### Information shown
================
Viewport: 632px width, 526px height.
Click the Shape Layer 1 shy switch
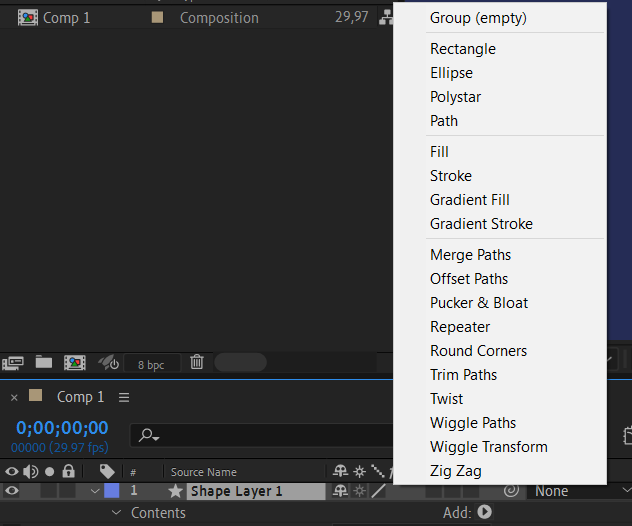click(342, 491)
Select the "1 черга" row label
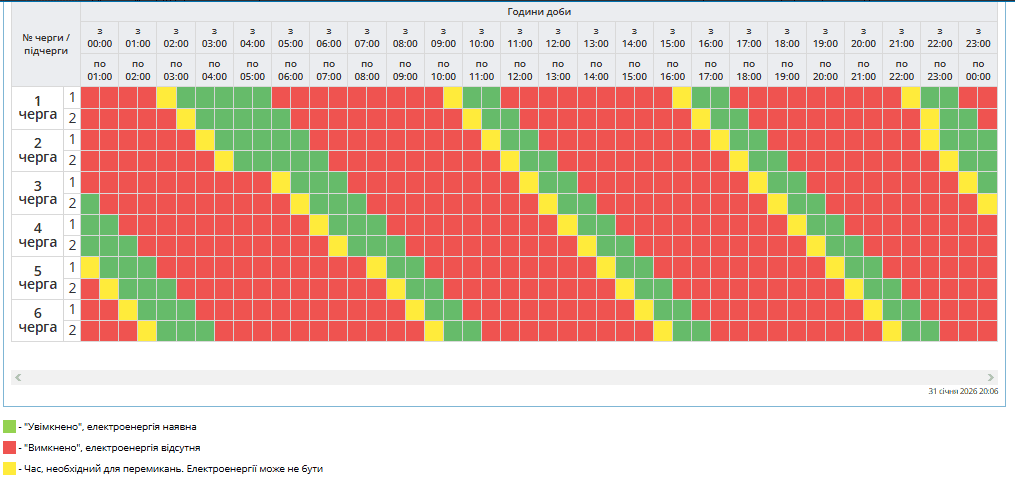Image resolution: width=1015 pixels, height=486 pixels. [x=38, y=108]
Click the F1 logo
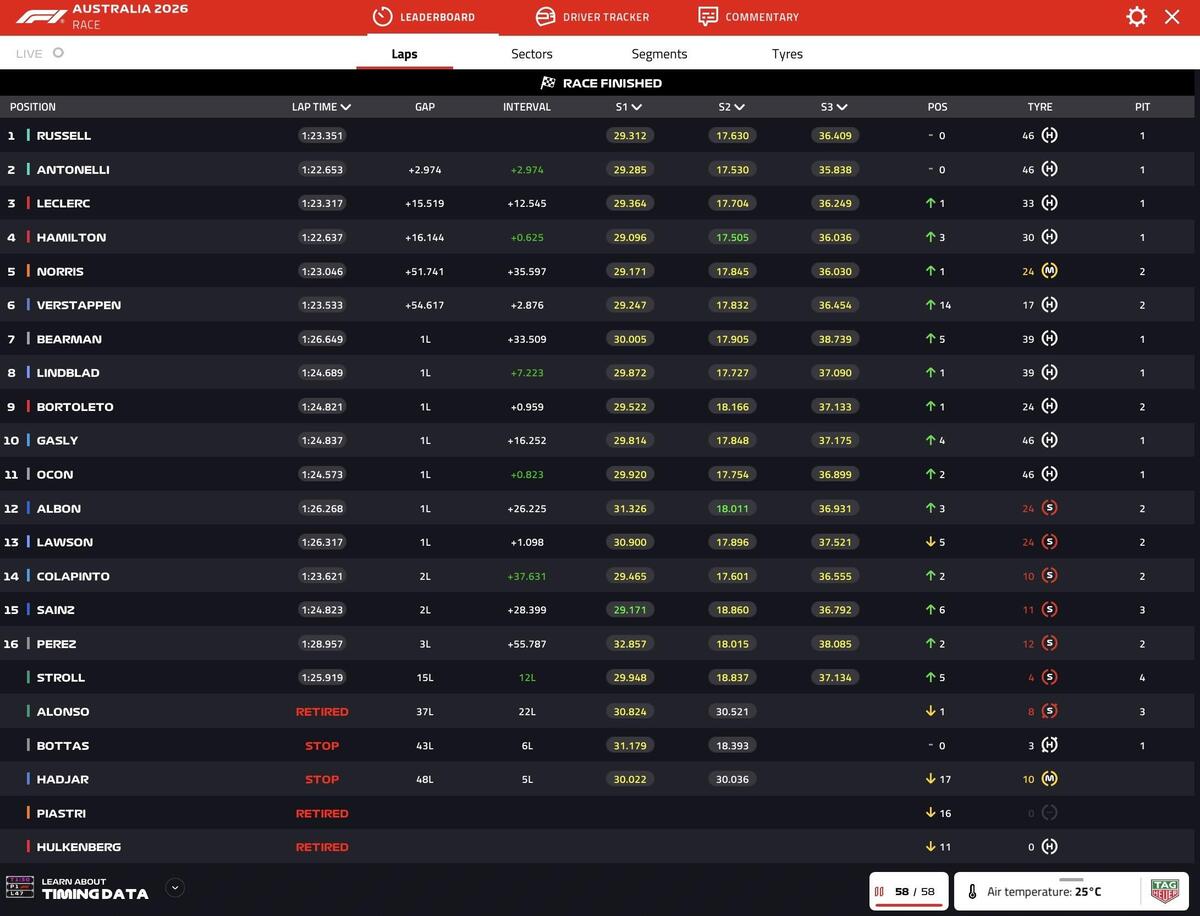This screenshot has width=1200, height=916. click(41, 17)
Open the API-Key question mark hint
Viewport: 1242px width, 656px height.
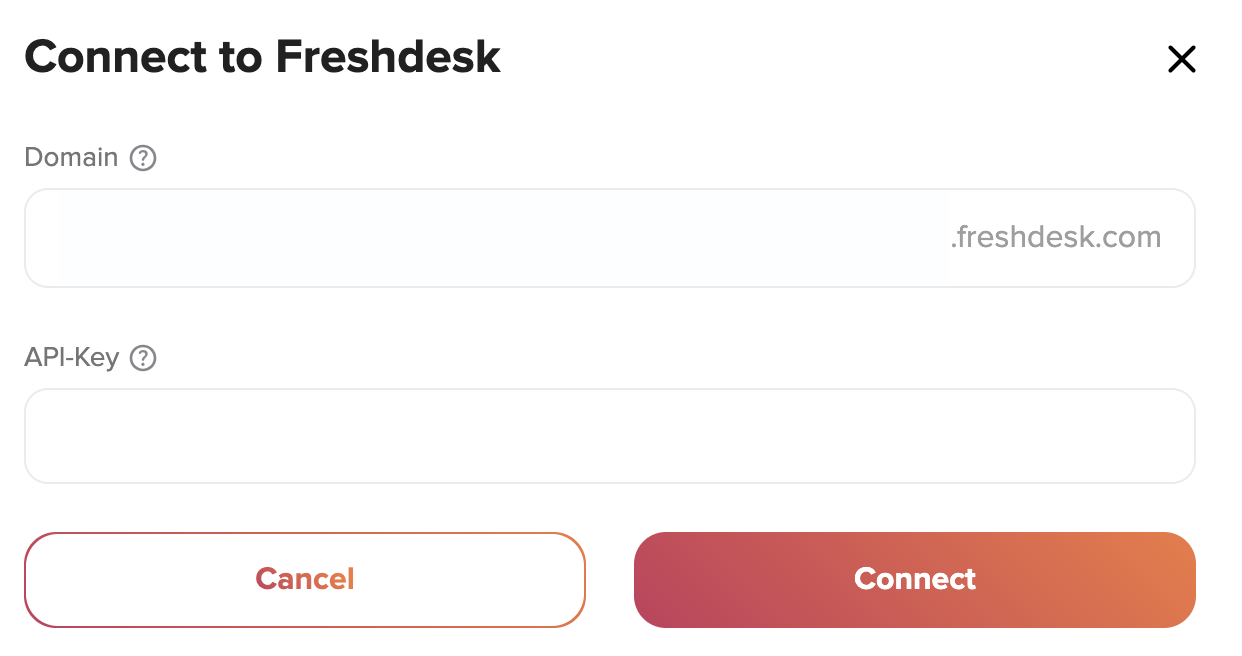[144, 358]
================
### Task to complete
All records should be output exactly, with the pictures left out.

### Your response
Viewport: 632px width, 526px height.
Click the Shape Layer 1 shy switch
click(342, 491)
Select the "1 черга" row label
Image resolution: width=1015 pixels, height=486 pixels. [x=38, y=108]
Click the F1 logo
This screenshot has width=1200, height=916. click(41, 17)
Open the API-Key question mark hint
Viewport: 1242px width, 656px height.
[144, 358]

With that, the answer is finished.